### EXCERPT
————

The evolution of Daisy Jones & the Six: how the cast and crew made a fake band real
THE FIRST TIME DAISY JONES & THE SIX PLAYED A LIVE GIG, the tequila shots were flowing, the drums were blaring and there was nary a backing track in sight. But it wasn’t a beer-soaked local dive bar or even a sweaty, sold-out crowd at The Troubadour — it was a debut performance in front of roughly 100 executives and crew members at SIR Studios in Los Angeles. Until then, Daisy Jones & the Six were just a concept — a group of actors with a dash of musical experience to their names. But in September 2021, with this first “concert” under their ‘70s vintage leather belts, they officially became a band.
After a year-and-a-half of diligently practicing their respective instruments and vocal parts, it made sense. They were able to showcase their movements and hear what they sounded like — embrace the ecstasy of commanding a stage — before they began shooting the Amazon limited series about the very fictional band they were becoming — Daisy Jones & the Six.
Read more: 20 best fictional bands
The series showrunner Scott Neustadter (500 Days of Summer) credits his wife and executive producer Lauren Neustadter with the “genius idea” for the set. “There was no fakery, everyone was playing their own instruments, [and] everybody was singing into the mics. They all learned what [playing a concert] feels like and could channel it when the cameras were on,” he says, over the phone from New York where he’s in town for press ahead of the release of Daisy Jones & the Six.
It was all very rock ‘n’ roll — sans the top brass. But a gig’s a gig, especially when you’ve actually become the bell bottom-wearing rock stars you’ve been portraying on-screen.
Truthfully, Daisy Jones & the Six didn’t really know how adept they’d be at the whole rock star thing. They figured they’d get good, but they had the opportunity to get really good. Initially, the actors had roughly six months to become skilled musicians — they were meant to be ready to shoot by April 2020. The COVID-19 pandemic of course put a wrinkle in those plans, but it ended up giving the actors a chance to practice for 18 months, including two rounds of three-month-long band camps and a year-and-a-half of Zooms. By the time they were ready to shoot, Neustadter says, “they were actually really, really talented.” “Everyone couldn’t really believe how far they’d come,” he says, awestruck.

————

### WORK REQUEST 1
List every place named in the article on Daisy Jones & the Six, including venues and cities.
### WORK REQUEST 2
Answer these questions on the article about Daisy Jones & the Six:
(a) Roughly how many executives and crew members watched the band's first live performance?
(b) By what month and year were the actors originally meant to be ready to shoot?
(c) Whom does Scott Neustadter credit with the idea for the live set?

### DATA PROVIDED
————

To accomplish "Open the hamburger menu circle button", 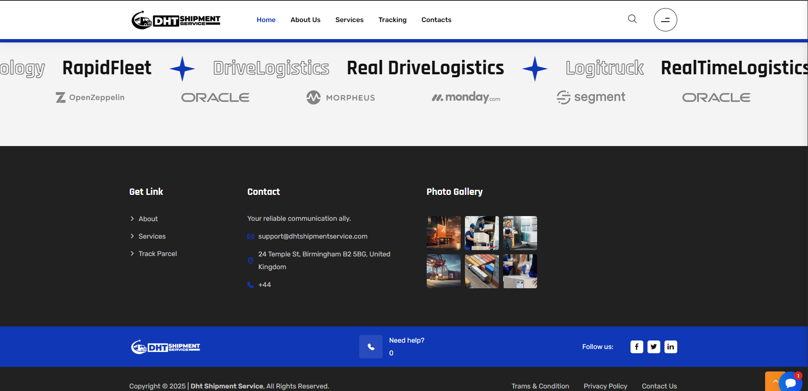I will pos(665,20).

————

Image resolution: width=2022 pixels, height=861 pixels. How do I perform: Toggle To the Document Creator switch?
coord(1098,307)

————

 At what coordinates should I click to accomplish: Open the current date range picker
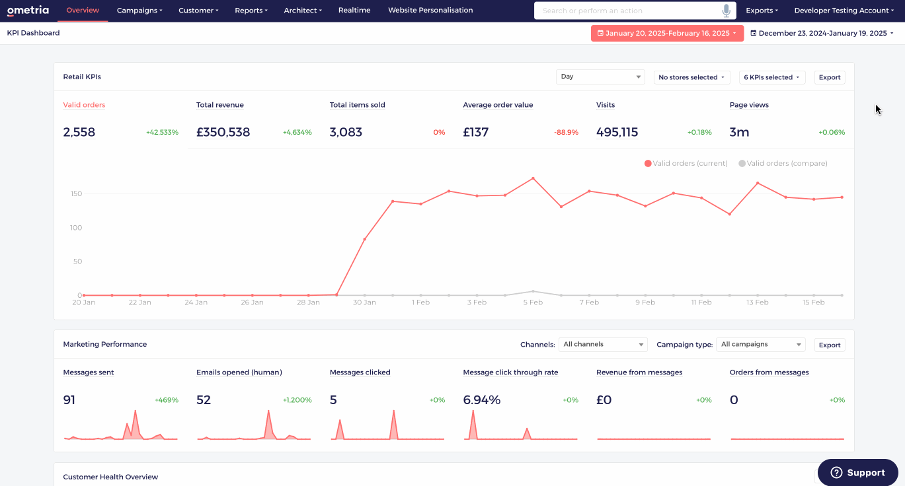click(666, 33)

————

### EXERCISE RESPONSE 1
The Troubadour
SIR Studios
Los Angeles
New York

### EXERCISE RESPONSE 2
(a) Roughly 100.
(b) April 2020.
(c) His wife and executive producer, Lauren Neustadter.